デジタル放送のコピーワンス放送について、運用方法の見直しが検討されることになった。総務省の諮問機関である情報通信審議会がまとめた第2次中間答申に盛り込まれたもの。9月を目途に新たな検討の場を設ける方針だ。
情報通信審議会は、同省の諮問を受けて情報通信政策部会「地上デジタル放送推進に関する検討委員会」において検討を進めてきたが、中間答申では「デジタル放送で必須となる著作権の保護と、視聴者の利便の向上および受信機の普及との両立を図る観点から、技術・ルールの動向も踏まえて、適宜“コピーワンス”等、著作権保護の運用の見直しをしていくことが必要」として、RM(著作権保護)の運用見直しを求めている。具体的には、2005年9月を目途にメーカーや著作権団体、放送事業者などによる検討の場を設け、年内を目標に結論を得るよう務める方針だ。
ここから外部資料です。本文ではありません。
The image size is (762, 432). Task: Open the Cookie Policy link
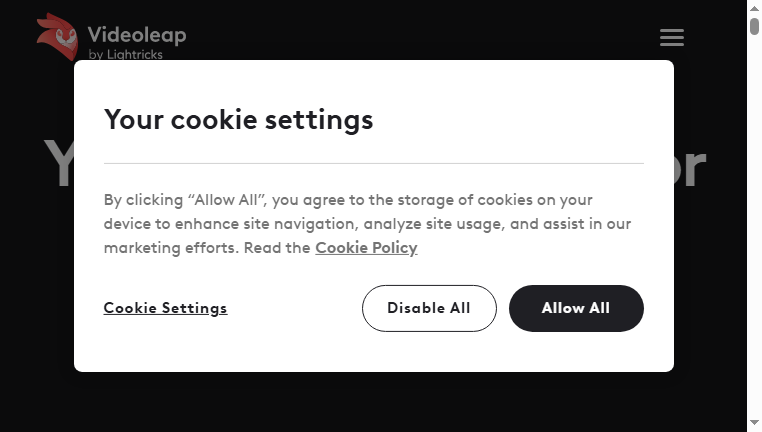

地上デジタル/BSデジタル放送では2004年4月からコピーワンスを導入しており、現在は放送している番組すべてがコピーワンス。番組のコピー(録画)は1つしか存在できず、レコーダーのHDDに録画した番組をDVDメディアに保存する場合などは“ムーブ”(移動)という形になる。しかし、受信機メーカーの窓口などには「コピーはフリーではないか」という問い合わせや、「ムーブが完了しないのに不具合が生じ、オリジナルが消去されてしまった」といった視聴者の不満が寄せられているという。
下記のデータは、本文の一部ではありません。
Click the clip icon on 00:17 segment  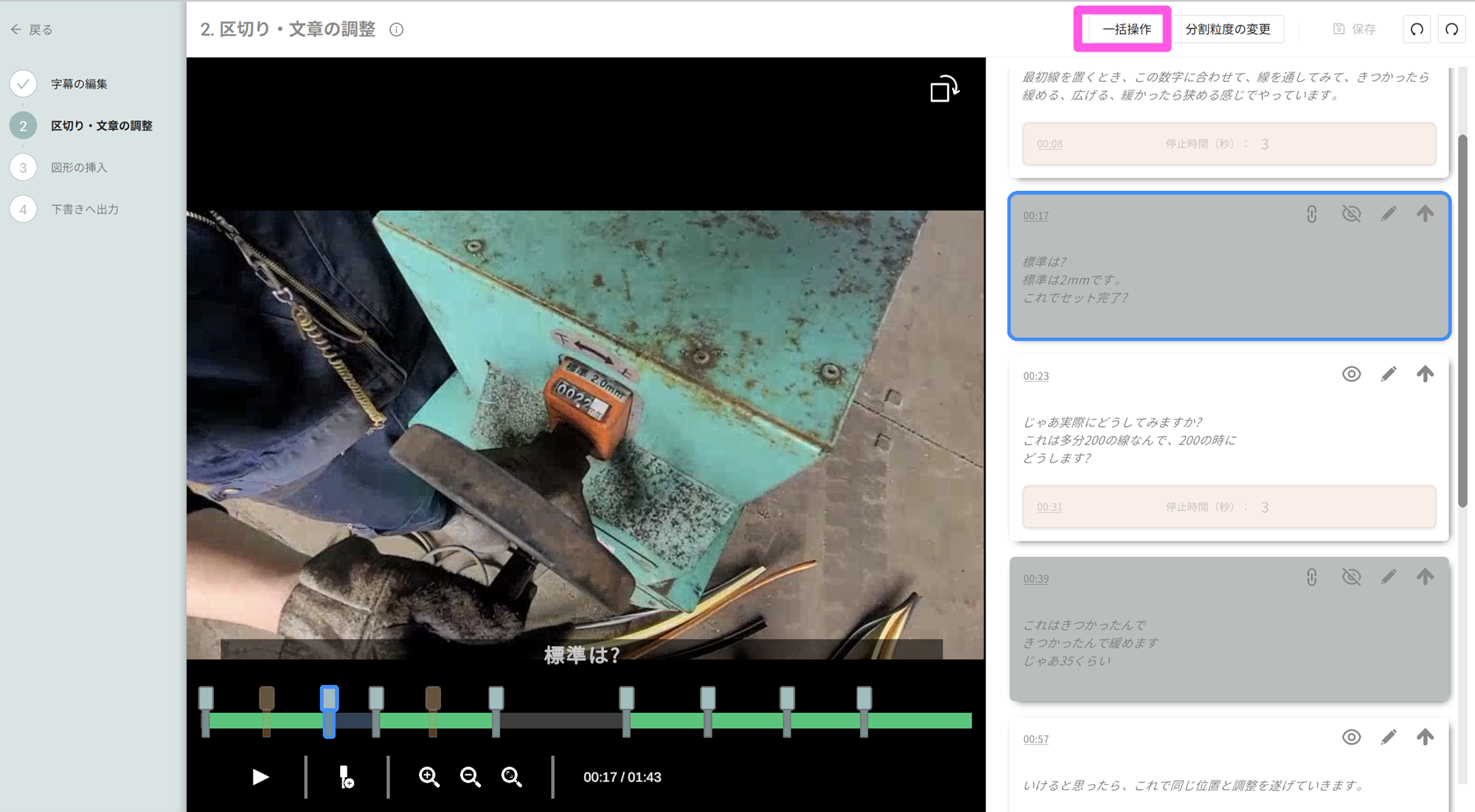pos(1312,214)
苦情の矢面に立っている受信機メーカーは、「利用者の利便を損なうことのないよう、技術の進歩に応じてスピーディに制約を見直していくことが必要」と主張。「現状では、いったんDVDなどへムーブするとSDカード等のポータブル機器に対してムーブができなくなり、アナログ放送で可能であったことがデジタルでは不可能」といった実際に利便性が損なわれている例を挙げ、これらにより「デジタル放送に対してネガティブなイメージが形成される恐れがある」と警鐘を鳴らしている。
一方の放送事業者側は、「一律コピーワンスという運用に拘るものではなく、私的録画の範囲でジェネレーションの運用取り決めの見直しに対応していく」と従来よりも柔軟な姿勢を見せている。また、「ムーブが完全に行われたことを確認してからオリジナルを消去する」、あるいは「家庭内ネットワークによるIP伝送を技術的に実現する方向で検討する」など運用方法の改善によって対応していく考えを示している。